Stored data
-=-=-=-=-

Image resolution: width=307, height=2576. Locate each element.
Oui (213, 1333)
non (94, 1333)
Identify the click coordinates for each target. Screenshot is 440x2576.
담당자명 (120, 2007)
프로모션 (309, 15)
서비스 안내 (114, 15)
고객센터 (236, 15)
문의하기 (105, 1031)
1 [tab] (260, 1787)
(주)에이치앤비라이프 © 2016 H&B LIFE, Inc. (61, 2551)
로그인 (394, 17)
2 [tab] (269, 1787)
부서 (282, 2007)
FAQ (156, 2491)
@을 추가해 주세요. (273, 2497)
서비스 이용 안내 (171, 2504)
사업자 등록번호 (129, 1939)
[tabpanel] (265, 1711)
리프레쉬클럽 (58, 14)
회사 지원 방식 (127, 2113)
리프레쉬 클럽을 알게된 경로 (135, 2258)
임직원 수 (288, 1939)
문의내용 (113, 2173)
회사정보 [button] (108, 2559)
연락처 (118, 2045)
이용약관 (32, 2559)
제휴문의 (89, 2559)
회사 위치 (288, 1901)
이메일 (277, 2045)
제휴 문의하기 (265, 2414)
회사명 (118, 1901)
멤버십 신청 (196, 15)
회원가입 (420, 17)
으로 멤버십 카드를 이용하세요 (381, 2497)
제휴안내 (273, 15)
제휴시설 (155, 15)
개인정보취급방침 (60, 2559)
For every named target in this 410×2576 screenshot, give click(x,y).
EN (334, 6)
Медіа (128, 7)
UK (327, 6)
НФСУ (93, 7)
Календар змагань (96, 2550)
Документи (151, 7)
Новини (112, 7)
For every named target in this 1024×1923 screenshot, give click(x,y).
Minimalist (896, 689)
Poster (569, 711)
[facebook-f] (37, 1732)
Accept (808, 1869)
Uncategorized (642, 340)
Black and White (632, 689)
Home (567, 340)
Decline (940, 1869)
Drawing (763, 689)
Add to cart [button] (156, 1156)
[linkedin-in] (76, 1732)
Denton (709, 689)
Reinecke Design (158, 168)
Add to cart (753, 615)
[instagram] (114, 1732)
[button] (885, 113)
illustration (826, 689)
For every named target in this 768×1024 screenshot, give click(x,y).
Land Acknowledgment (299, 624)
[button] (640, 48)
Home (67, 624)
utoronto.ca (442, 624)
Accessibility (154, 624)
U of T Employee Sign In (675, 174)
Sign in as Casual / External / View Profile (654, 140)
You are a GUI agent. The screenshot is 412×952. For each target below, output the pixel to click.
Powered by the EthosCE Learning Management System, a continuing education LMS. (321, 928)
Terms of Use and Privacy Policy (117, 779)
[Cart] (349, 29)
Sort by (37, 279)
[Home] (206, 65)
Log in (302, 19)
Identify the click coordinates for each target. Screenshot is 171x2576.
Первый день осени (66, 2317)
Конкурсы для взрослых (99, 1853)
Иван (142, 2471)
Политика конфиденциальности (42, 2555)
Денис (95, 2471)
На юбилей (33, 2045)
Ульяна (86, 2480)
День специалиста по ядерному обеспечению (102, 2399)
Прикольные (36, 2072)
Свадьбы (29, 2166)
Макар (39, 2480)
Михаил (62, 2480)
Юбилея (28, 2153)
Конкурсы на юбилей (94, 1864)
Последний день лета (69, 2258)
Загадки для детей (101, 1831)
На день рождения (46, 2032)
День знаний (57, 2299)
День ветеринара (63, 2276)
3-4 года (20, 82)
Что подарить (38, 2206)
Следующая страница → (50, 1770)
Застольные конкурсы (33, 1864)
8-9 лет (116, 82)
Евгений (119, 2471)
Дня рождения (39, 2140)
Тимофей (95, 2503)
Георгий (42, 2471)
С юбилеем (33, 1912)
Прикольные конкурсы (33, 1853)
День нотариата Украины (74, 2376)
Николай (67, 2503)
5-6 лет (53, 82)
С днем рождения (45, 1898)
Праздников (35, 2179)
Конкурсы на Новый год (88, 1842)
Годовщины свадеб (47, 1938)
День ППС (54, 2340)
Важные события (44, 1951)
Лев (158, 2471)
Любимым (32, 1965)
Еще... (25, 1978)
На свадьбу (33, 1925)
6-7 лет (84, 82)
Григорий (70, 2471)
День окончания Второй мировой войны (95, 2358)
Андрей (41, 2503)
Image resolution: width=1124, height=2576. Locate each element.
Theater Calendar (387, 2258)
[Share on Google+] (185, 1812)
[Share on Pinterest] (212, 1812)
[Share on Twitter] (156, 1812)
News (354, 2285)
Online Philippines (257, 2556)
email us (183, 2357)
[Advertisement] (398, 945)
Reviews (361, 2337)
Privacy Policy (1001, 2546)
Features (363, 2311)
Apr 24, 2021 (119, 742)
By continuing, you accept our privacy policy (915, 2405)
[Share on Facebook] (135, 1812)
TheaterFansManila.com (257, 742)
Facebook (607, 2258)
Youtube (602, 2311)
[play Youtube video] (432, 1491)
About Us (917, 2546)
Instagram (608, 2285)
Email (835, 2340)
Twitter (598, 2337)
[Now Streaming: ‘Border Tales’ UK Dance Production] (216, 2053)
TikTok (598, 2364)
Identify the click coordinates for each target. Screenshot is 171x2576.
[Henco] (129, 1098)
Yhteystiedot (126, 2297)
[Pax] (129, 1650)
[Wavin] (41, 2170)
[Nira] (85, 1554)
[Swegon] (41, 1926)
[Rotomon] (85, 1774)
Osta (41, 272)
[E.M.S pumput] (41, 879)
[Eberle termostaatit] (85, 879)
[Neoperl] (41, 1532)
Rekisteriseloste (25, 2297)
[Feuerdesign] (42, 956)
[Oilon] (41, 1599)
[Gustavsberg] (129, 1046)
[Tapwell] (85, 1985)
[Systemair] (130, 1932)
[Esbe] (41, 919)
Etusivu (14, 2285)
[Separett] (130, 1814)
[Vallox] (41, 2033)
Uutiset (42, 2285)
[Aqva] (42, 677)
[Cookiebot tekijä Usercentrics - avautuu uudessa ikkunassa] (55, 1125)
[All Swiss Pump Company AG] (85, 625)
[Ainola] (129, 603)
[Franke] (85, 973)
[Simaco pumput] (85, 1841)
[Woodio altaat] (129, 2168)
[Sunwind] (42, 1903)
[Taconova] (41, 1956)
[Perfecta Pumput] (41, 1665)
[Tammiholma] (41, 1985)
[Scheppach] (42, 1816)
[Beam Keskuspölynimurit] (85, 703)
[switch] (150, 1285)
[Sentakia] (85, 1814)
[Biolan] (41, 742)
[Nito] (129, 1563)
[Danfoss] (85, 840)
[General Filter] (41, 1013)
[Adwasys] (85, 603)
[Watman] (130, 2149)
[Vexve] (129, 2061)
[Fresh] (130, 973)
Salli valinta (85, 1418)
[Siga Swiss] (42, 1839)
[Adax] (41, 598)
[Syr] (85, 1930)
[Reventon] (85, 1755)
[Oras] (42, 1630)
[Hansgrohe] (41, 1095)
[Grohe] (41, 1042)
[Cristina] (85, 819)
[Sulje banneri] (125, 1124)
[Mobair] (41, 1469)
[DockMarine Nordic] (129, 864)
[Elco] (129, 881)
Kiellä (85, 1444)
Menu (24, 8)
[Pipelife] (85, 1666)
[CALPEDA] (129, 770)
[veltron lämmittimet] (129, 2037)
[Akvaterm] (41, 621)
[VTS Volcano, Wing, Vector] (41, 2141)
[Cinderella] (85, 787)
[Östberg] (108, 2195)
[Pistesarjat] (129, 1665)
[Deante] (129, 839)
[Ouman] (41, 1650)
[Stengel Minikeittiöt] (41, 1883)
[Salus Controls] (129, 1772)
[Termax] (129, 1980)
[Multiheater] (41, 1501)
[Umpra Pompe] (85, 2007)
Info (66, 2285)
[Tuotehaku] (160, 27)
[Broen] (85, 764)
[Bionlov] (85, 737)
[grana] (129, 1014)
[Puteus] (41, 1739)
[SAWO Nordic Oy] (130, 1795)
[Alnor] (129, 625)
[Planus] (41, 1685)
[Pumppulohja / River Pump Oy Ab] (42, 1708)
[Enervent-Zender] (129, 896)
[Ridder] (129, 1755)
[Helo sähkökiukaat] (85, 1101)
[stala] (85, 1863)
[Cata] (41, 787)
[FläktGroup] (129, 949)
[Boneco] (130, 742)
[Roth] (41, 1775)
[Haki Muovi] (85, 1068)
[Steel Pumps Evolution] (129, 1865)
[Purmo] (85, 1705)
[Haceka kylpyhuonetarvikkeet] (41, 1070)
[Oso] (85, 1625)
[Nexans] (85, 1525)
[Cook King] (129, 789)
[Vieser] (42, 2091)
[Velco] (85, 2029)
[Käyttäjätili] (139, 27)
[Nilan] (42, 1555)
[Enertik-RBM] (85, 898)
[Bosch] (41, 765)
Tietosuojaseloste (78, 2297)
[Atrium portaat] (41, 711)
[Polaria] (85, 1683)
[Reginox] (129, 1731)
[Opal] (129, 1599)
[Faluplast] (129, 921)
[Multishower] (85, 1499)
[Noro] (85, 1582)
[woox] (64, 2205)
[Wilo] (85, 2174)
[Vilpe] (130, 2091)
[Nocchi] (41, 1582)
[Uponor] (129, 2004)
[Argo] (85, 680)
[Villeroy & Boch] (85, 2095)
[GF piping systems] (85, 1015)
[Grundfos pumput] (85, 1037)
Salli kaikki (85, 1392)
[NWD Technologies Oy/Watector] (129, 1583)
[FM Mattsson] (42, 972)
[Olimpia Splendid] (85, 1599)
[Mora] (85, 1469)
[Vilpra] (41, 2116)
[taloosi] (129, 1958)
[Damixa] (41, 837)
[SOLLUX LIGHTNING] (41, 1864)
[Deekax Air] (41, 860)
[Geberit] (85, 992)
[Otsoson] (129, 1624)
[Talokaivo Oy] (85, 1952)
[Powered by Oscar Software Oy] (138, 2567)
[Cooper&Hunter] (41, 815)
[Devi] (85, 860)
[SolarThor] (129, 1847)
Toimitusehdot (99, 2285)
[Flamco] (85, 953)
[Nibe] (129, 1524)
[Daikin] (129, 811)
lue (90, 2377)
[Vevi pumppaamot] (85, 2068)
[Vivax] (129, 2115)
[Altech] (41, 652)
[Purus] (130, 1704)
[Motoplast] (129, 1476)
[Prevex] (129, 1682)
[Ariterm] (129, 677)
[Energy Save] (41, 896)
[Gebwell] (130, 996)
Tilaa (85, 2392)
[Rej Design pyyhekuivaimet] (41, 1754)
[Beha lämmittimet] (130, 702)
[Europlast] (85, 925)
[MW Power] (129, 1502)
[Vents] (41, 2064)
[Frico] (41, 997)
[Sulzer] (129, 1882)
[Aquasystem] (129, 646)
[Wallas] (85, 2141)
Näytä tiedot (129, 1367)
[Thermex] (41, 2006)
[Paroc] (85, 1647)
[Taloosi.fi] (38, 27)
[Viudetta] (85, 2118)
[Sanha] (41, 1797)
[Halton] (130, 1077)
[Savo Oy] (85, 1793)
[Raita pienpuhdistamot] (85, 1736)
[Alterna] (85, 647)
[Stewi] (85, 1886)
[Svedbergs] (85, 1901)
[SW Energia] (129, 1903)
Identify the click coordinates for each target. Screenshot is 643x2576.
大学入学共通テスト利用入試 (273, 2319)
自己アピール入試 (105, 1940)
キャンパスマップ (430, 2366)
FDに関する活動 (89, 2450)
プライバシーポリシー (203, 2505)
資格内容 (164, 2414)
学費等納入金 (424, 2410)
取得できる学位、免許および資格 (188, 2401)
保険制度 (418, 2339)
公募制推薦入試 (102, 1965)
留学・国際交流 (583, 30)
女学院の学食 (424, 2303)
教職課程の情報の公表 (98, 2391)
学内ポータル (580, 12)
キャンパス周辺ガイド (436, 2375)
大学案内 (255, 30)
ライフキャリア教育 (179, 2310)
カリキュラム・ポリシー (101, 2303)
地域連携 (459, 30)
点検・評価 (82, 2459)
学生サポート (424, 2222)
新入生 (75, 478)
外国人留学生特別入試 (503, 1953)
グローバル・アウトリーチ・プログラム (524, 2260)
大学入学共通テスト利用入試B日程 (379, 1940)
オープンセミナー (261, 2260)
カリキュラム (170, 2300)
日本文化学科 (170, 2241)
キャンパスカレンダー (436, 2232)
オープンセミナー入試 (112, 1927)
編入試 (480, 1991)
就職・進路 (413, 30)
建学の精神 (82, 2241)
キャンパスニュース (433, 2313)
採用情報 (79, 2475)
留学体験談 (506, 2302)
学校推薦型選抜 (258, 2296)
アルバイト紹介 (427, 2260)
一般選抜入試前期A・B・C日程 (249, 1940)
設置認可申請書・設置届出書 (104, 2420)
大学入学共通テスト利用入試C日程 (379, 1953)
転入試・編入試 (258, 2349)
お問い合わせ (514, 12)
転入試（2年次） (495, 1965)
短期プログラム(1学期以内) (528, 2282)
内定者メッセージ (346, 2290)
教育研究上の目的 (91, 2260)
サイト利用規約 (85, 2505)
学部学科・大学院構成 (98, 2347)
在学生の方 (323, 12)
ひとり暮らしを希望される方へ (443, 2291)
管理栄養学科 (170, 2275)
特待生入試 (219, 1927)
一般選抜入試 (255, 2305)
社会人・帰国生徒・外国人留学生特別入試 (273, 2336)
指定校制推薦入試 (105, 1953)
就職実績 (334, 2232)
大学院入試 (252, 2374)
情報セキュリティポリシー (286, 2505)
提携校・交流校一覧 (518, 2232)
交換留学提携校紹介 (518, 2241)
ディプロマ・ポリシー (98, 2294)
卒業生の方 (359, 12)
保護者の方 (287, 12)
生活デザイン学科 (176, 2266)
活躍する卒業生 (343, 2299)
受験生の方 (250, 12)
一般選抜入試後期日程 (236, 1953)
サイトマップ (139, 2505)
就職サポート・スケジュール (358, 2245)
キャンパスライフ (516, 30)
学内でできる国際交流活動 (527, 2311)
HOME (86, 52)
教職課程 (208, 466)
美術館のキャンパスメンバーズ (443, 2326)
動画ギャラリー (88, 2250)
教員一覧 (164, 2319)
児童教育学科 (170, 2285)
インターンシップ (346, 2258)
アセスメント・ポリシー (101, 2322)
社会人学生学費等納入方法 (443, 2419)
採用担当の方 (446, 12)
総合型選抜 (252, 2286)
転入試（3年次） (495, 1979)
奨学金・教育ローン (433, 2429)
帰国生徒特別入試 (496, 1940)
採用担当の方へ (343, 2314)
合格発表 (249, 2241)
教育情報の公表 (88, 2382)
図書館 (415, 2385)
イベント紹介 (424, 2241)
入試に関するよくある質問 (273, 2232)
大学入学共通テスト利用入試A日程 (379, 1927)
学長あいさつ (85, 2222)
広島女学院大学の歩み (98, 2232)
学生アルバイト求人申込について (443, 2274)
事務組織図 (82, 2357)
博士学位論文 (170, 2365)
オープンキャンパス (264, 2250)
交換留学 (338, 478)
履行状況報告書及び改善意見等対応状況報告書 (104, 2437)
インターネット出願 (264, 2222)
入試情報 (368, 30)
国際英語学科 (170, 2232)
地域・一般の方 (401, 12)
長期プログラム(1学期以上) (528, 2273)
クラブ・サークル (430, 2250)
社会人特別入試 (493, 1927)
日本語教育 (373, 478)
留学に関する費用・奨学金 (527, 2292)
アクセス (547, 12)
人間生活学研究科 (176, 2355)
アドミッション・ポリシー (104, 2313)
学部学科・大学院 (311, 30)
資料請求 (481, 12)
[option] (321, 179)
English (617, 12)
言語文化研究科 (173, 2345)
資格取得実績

-=-=-=-=-

(AIM OF THE TASK) Retype, exactly and in full, the lines above from the one containing "プライバシーポリシー (203, 2505)" through the one containing "学生サポート (424, 2222)".

(YOUR RESPONSE)
プライバシーポリシー (203, 2505)
資格内容 (164, 2414)
学費等納入金 (424, 2410)
取得できる学位、免許および資格 (188, 2401)
保険制度 (418, 2339)
公募制推薦入試 (102, 1965)
留学・国際交流 (583, 30)
女学院の学食 (424, 2303)
教職課程の情報の公表 (98, 2391)
学内ポータル (580, 12)
キャンパス周辺ガイド (436, 2375)
大学案内 (255, 30)
ライフキャリア教育 (179, 2310)
カリキュラム・ポリシー (101, 2303)
地域連携 (459, 30)
点検・評価 (82, 2459)
学生サポート (424, 2222)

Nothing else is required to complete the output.